I am also using SDE, which I've found to be very valuable, in understanding the "workload" signature, outside of architecture, that my codes have. It was from this that I observed the large number of Store To Load Forwarding instances in my code and other codes.
I am currently on both SB and IB.
It's for this reason I want to undersand what the MOB and it's behavior ellucidated by the PMC events at the link below more clearly:
0) Looking at the micro-arch diagrams in the Opt Guide, where is the "reservation station" on SB/IB? By dispatch, is it implying from the micro-op Q?
0a) when a LD op is dispatched from the micro-op Q, does it have to look for tokens in the LdQ?
1) Does the MOB keep track of store data, how many stores can it track (equal to or less than the ST Q?).
2) Does it do this so as to forward ST data to loads which hit upon previous store data? If so, how much latency is saved by doing so?
3) IV doesn't have a reservation station, I believe. Right? It's a scheduler.
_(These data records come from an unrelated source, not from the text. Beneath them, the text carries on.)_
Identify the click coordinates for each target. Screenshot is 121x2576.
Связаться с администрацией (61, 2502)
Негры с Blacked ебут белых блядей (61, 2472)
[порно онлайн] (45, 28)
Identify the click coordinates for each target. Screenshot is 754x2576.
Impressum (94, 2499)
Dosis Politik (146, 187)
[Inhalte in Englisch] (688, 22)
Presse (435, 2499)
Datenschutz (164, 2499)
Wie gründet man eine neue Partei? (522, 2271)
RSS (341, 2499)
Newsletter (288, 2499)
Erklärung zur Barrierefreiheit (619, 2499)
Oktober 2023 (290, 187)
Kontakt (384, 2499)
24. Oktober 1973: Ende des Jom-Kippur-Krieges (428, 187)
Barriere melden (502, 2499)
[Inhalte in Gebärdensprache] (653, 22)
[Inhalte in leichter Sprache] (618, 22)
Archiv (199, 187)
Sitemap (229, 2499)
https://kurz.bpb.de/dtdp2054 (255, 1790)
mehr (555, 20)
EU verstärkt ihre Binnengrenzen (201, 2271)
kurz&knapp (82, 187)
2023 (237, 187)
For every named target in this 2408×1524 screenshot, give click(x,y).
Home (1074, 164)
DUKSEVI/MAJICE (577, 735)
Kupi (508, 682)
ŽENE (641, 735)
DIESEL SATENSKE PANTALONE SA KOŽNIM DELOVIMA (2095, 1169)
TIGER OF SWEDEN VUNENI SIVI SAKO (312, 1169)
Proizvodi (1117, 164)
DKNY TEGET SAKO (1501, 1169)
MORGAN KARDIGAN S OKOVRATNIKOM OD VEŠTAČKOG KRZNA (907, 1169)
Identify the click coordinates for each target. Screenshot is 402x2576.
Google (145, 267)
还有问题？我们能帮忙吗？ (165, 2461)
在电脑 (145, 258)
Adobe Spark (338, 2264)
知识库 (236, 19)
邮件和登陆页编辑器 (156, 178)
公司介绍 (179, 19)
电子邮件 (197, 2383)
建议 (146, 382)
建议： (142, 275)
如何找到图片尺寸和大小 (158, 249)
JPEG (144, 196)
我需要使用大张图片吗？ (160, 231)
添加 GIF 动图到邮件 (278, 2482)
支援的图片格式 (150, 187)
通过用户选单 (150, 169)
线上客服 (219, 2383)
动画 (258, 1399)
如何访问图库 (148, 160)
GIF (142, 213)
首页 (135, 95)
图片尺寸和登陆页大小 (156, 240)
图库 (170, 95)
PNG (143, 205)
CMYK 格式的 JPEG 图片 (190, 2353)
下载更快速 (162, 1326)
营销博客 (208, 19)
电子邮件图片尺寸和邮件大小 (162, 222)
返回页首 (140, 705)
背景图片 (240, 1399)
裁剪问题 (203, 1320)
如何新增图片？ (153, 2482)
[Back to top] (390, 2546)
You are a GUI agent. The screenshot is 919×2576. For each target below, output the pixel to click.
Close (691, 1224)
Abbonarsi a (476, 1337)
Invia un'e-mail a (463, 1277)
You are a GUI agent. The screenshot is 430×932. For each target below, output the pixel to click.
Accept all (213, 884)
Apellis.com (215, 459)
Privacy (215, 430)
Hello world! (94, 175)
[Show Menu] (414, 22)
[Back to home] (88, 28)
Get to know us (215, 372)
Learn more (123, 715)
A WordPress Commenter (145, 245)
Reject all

So:
3a) LOAD DISPATCH:RS --- PMC 0x13: unit mask 0x01: does this count the number of LDs executed which bypassed the MOB and loaded data not tracked in the MOB?
3b) LOAD DISPATCH:RS_DELAY --- PMC 0x13: unit mask 0x02: what is stage 305, and what does this measure? False STLF which is made by a partial match to a previous store (don't think so). What is this measuring, very confusing.
3c) LOAD DISPATCH: MOB --- presume this is counting the # of LDs which obtained their data from the MOB because of a previous store and it meeting conditions outlined in the opt guide and it's valid to be forwarded, right? This load still takes a LD buffer token, right?
3d) this must count all the type of load scenarios above.
Anybody going to respond to the questions above or is it not known as to what the PMCs are measuring? Any help is appreciated.
I read more in the Opt guide.. seems at rename you make sure you have enough tokens for LDq, STq, ROB, etc. I've implemented those PMCs and they appear to work. I also implemented PMC 0x10.. but that doesn't appear to work on my DGEMM, I get rubbish in the results on IV. Likewise for PMC 0x12 (though which looks quite useful).
I tried to measure some of the MOB stats, but none apparently work that you document. Any help in understanding the behavior or action a load goes through via interactions within the MOB.. would be enlightening. It appears to me from the opt guide that all loads go through the MOB (it contains the LDq, STq, etc.. ) so how does it bypass the MOB? The declaration of the PMC seems to need some clarification for true usefulness.